One can only assume the network were only willing to live cover the St Kilda-Gold Coast game at Marvel Stadium that overlapped much of Melbourne’s clash with Sydney – but that’s nowhere close to an excuse.

It’s baffling to me that Fox are willing to splash out on their own commentary feed, graphics and half time coverage for every single match, rather than their old practice of simulcasting Seven’s coverage for all their matches, and yet can’t either can’t be bothered or can’t spare the expense to set them up at the ground.

It cheapens the product, makes things more difficult for their commentators – I don’t think Kelli Underwood in particular is doing any favours by having to call a large number of her games from a studio a long way from the action – and to be blunt, disrespects the fans who pay $40 a month for the privilege of watching matches we can’t access anywhere else.

Given the PR nightmare for the AFL that is the decision to allow all Saturday matches behind a paywall for the foreseeable future, it wouldn’t be amiss to the league to have a quiet word to the network that they can’t treat the paying public with this level of disdain.

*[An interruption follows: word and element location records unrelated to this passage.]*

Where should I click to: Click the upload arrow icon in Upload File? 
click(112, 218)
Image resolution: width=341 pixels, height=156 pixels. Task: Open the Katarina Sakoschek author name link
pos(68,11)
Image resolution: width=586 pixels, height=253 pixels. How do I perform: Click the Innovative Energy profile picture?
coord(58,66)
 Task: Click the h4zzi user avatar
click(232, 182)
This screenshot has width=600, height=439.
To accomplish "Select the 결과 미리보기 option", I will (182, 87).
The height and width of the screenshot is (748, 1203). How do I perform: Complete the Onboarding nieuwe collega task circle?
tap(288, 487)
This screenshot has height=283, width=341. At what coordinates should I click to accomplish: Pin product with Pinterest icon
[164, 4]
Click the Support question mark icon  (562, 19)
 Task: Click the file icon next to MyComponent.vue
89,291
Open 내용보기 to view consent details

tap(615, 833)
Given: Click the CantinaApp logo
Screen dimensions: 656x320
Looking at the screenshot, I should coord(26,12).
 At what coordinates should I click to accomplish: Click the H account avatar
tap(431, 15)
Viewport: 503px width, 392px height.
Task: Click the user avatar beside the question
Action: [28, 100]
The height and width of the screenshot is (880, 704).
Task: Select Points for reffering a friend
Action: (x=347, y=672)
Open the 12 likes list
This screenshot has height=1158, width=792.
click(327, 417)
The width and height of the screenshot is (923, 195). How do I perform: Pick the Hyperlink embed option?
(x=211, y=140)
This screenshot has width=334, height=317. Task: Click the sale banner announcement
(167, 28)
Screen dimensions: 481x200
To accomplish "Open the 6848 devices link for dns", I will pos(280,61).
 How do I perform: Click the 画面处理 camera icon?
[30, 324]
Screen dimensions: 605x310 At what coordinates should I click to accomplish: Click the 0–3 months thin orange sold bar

They’re probably the only ones Fox would listen to, too.

Random thoughts

– I would have thought Callum Mills of all people would have learned by now that running into things with his shoulder isn’t a good idea.

– Is there a way of not sounding like a biased hater when I say that Bailey Smith was my eighth-best player on the ground on Thursday night?

– Callum Ah Chee an underrated brilliant story. Shunted forward out of desperation halfway through last year, four goals in a grand final, now a key part of the best team in it.

– With Port’s season in the toilet, there’s no reason now for Logan Evans not to play every week.

– Luke Jackson is so good as a solo ruck, but I could forgive Freo for bringing Sean Darcy back in for nothing more than to stop Kane Cornes being smug about it.

– Melbourne’s reaction to Clayton Oliver’s goal is the sort of absolutely naff, cringe overkill that really hits me where I live.